Mas o verdadeiro calor de uma noite na Serra Gaúcha está ao redor do fogo. No Garfo e Bombacha, o calor das enormes churrasqueiras invade como uma onda. O ar é denso com o aroma das carnes assando e o ritmo marcante dos dançarinos gaúchos. Garçons fatiam cortes suculentos de carne direto no prato, acompanhados de tigelas reconfortantes de sopa de capeletti. Ou então, você pode subir os cento e trinta e sete degraus de pedra até o topo da torre da cervejaria Farol, um monólito de basalto de trinta metros. No mirante ventoso, vê o sol se pôr, pintando Gramado e Caxias do Sul em tons de roxo e laranja queimado, antes de descer para um jantar de goulash alemão e um copo gelado de cerveja artesanal de cacau.

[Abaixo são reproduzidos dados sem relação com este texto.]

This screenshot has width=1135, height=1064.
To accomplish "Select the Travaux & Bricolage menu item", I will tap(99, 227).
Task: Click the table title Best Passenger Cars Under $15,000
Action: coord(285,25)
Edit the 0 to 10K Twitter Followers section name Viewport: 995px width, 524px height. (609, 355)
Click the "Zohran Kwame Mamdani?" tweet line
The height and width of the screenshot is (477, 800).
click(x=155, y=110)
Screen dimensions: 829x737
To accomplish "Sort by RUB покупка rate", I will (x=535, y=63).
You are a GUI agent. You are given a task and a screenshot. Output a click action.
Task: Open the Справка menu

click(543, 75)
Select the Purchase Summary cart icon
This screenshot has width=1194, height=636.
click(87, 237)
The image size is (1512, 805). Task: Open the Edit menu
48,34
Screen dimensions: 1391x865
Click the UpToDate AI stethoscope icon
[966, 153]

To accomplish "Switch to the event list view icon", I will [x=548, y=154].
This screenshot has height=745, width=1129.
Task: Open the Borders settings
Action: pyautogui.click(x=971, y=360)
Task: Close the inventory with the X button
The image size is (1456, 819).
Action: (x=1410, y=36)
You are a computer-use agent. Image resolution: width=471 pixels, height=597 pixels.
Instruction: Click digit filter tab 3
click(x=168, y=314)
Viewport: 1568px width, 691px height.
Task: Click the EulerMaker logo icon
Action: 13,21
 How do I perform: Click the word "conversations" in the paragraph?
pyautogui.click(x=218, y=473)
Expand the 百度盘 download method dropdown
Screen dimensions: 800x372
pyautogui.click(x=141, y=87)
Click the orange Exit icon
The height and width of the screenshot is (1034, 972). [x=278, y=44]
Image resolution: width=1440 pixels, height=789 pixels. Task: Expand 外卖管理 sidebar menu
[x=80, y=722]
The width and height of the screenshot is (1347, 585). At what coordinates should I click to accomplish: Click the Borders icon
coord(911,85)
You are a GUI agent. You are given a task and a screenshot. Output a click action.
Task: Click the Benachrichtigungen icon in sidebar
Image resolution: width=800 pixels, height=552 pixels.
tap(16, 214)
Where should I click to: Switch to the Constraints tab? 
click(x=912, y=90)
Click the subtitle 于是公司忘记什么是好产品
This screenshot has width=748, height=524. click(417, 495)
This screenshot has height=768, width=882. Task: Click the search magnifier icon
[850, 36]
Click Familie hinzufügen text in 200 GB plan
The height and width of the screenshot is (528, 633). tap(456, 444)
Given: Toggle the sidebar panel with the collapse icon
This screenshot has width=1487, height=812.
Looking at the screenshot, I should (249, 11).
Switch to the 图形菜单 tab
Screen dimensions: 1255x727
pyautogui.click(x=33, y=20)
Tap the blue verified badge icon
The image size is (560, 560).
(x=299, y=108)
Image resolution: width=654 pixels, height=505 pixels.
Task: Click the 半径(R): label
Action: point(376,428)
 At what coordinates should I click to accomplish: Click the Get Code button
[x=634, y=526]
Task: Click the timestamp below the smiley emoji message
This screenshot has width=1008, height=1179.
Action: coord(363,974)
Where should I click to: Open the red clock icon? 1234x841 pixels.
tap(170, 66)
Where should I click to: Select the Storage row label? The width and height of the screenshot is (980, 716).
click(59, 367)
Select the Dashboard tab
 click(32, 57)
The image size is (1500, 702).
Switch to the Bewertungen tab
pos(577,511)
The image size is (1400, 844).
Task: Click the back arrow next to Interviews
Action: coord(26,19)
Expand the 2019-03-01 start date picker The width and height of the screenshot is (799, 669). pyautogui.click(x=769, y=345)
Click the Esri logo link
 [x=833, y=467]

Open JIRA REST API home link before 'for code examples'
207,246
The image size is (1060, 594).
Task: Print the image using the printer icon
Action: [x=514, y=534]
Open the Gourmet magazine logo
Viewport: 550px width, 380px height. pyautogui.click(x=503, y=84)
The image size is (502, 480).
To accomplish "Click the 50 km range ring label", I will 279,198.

A manhã seguinte pede outro tipo de elevação. A estrada até o Vale da Ferradura serpenteia por densas florestas de pinheiros até que a terra simplesmente desaparece. O Skyglass Canela é uma maravilha de vidro e aço avançando sobre o abismo. Pisando no chão transparente, trezentos e sessenta metros acima do rio, é preciso respirar fundo e silenciar o instinto de autopreservação.

O vidro é gelado sob as meias. Olho para baixo. O rio é uma fita prateada cortando o verde infinito da copa das árvores. Por um instante, o estômago revira, mas ao olhar para o horizonte, o medo se dissolve em puro deslumbramento. O vento uiva pelas paredes do cânion, trazendo o som distante de cachoeiras invisíveis. Lá em cima, entre céu e terra, você se sente incrivelmente pequeno.
Nem todos os monumentos de Canela se erguem orgulhosos. No meio do mato, longe das fachadas alpinas do centro, repousam as ruínas do Palace Casino. A construção começou em 1939, um grande projeto de glamour para os veranistas. Mas em 1945, o governo proibiu o jogo, e os trabalhadores simplesmente largaram as ferramentas e foram embora.
Caminho pelos escombros dos antigos salões. Não há teto, nem janelas. Cipós grossos envolvem os pilares de concreto, e samambaias gigantes tomaram o que seria o salão de festas. É um silêncio inquietante, só o vento nas folhas e o canto distante de um pássaro serrano. Um lugar belo e melancólico. No fim, a natureza sempre vence, retomando tudo que a ambição humana abandona.
Sentado sobre um bloco coberto de musgo, com o sol filtrando entre as árvores, percebe-se que essa é a verdadeira essência de Canela. Não é apenas a arquitetura europeia ou os doces de maçã. É a natureza bruta e selvagem ao redor, as cachoeiras, os pinheirais e a terra fértil que sustenta tudo. Não se visita apenas essa parte do Brasil; sente-se ela nos ossos.